Dal Brasile il giovane attaccante giura fedeltà (a termine) al club rossonero
MILANO, 10 luglio - Pato, Ronaldinho e Huntelaar, tre attaccanti, una certezza e due dubbi, due grossi dubbi. La certezza è quella del più giovane dei tre, Alexandre Pato: «Preferisco non fare commenti sulla prestazione della Seleçao al Mondiale. Sono solo concentrato sul Milan e sul prossimo raduno del 20. Voglio lavorare duro affinchè, chiunque sia il prossimo tecnico della nazionale brasiliana mi tenga in considerazione» . La concreta possibilità che tocchi a Leonardo, suo ex allenatore al Milan, l’eredità di Dunga lo mette in una posizione di privilegio. «Quando penso di tornare a giocare nel mio Paese, mi vedo solo con la maglia verdeoro e non con quella di qualche club (come è successo per Adriano e Robinho, ndr). Ho un contratto col Milan fino al 2014 ed intendo rispettarlo. Fra 10 anni magari mi piacerebbe tornare, per chiudere la mia carriera con la maglia dell'Internacional, che è la squadra del mio cuore».
DINHO E IL BRASILE - Le certezze di Pato riversate ai microfoni di Tv Eband servono quanto meno a non aumentare la rabbia e la delusione dei tifosi milanisti. Rabbia, delusione e dubbi che nascono dal mercato e dal futuro di Ronaldinho. Secondo Ernesto Bronzetti, consulente di mercato del Milan, Dinho non si muoverà da Milanello: «Ho parlato con suo fratello e mi ha detto che entrambi saranno in Italia il 20 luglio per il pre-ritiro rossonero. Le voci sul suo trasferimento sono solo dicerie». Ma in Brasile le pressioni del Flamengo e del Palmeiras sono forti. Per questo Roberto de Assis dice: «I rapporti con il presidente Berlusconi sono ottimi e vogliamo rispettarlo, lui adora Ronaldinho e se il Flamengo lo desidera dovrà prima trattare con il club in Italia». Ma nel frattempo, de Assis ha incontrato sia i dirigenti del Palmeiras che la presidentessa del Flamengo, Patricia Amorim. «E’ stato un incontro casuale», si è affrettato a chiarire il fratello di Ronaldinho.
HUNTELAAR E IL BAYERN - Il mercato del Milan gira intorno alla cessione di Klass Jan Huntelaar che ha già detto no a diversi club.

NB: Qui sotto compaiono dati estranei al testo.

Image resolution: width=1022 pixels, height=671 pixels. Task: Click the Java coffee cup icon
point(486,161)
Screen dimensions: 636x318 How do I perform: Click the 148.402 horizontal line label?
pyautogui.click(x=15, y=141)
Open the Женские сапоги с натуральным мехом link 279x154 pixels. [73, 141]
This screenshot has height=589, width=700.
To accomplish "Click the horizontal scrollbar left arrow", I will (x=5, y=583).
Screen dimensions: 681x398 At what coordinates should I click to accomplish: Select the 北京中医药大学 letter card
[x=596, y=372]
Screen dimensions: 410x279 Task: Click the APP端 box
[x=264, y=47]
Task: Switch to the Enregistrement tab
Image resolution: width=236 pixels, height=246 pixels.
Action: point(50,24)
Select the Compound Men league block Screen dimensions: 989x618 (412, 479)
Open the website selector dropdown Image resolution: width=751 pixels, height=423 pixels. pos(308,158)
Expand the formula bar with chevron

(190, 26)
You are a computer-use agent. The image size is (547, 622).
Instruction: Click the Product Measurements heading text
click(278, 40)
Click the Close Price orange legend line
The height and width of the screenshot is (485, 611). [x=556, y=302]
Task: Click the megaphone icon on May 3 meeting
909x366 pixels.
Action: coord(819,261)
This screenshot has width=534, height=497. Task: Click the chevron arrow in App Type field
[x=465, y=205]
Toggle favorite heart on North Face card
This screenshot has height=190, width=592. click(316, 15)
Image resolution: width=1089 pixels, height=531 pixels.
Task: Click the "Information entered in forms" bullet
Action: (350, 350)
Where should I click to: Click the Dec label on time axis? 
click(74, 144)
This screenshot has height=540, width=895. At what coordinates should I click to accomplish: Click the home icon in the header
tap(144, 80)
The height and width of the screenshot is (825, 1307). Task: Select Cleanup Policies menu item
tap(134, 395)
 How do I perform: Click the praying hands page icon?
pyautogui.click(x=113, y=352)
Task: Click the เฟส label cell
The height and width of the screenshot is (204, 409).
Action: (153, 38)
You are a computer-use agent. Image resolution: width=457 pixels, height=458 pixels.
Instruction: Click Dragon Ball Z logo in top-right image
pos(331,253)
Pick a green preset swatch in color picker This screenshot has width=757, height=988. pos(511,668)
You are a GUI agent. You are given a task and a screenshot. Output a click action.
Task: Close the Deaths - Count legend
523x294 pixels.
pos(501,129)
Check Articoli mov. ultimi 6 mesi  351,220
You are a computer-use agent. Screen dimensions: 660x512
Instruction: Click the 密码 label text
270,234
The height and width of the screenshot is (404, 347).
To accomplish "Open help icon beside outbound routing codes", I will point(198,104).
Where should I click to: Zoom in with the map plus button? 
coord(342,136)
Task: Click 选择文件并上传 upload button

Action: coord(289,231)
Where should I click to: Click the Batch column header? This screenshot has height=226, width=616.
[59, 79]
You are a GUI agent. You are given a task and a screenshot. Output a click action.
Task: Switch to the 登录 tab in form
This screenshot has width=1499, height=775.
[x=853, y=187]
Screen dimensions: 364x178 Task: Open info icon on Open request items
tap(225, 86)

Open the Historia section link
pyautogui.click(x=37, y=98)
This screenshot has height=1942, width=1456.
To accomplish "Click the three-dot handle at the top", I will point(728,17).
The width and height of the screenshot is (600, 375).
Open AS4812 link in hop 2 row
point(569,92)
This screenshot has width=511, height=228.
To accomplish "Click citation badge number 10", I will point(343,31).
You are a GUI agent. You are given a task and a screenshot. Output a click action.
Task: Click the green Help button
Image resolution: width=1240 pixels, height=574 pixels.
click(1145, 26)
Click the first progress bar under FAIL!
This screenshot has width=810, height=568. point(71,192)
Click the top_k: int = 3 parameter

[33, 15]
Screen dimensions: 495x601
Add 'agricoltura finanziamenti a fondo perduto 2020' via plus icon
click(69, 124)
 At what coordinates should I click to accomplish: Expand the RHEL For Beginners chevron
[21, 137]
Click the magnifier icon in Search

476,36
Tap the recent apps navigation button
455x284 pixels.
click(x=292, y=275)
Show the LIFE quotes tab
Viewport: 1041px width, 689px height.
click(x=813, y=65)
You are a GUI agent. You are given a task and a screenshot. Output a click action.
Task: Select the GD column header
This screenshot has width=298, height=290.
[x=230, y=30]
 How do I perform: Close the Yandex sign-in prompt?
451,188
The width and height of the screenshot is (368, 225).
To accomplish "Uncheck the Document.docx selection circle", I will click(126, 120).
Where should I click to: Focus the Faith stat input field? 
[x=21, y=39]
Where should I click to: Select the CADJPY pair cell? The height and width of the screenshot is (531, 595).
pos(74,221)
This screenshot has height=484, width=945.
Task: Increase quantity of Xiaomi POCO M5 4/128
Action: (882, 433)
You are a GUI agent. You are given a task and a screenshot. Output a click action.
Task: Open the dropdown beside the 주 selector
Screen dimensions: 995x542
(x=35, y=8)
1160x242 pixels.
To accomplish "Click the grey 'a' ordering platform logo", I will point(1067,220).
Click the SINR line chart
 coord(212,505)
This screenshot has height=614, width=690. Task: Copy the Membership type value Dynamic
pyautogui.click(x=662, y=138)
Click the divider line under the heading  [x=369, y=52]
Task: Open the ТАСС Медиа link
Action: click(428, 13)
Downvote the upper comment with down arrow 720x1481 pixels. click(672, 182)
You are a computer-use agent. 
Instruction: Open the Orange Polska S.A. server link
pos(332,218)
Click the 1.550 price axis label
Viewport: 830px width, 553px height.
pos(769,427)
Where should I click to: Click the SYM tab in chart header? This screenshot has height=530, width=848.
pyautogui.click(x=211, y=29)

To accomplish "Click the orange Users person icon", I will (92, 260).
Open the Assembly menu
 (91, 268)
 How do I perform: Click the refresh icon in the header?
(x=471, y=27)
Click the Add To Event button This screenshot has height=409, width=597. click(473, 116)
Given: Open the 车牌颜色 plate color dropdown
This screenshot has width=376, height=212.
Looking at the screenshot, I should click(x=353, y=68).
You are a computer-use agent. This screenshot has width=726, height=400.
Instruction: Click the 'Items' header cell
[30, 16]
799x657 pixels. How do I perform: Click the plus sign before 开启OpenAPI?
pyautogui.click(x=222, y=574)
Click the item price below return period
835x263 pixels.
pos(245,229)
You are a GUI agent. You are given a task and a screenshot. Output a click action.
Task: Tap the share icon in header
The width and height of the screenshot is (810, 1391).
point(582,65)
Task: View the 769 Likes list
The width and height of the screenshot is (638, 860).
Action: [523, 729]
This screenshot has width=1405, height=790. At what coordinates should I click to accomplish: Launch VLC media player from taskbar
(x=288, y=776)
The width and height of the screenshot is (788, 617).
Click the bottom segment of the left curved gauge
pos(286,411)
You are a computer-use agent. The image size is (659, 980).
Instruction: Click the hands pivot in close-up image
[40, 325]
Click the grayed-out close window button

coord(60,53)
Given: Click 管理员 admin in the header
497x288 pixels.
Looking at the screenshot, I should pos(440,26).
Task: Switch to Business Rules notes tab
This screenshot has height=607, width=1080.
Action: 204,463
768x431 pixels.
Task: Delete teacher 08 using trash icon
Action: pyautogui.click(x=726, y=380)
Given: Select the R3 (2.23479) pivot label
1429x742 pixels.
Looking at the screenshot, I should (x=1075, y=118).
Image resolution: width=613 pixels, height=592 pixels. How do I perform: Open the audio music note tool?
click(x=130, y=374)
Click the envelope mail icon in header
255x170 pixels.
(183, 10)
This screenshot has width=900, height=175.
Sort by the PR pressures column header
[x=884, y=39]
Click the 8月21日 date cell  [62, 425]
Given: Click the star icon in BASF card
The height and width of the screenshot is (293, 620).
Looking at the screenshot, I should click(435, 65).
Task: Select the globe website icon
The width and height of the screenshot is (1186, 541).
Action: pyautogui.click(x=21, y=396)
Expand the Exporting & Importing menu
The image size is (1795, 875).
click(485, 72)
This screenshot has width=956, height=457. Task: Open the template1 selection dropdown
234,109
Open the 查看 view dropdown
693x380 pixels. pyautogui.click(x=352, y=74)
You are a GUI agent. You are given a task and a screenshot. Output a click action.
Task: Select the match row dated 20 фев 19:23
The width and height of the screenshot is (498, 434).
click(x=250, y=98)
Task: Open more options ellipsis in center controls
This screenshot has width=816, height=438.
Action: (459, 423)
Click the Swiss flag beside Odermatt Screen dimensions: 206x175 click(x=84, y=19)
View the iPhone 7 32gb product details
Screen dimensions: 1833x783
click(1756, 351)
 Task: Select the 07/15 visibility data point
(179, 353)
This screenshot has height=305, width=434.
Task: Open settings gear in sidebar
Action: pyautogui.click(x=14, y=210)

Ma il Milan confida nel tecnico finalista dell’ultima Champions League, Louis Van Gaal, connazionale di Huntelaar. I giornali olandesi scrivono che Van Gaal assisterà domani alla finale del Mondiale a Johannesburg dove cercherà di convincere Huntelaar ad accettare le offerte del Bayern. Van Gaal vorrebbe portare nel club bavarese anche il portiere Stekelenburg.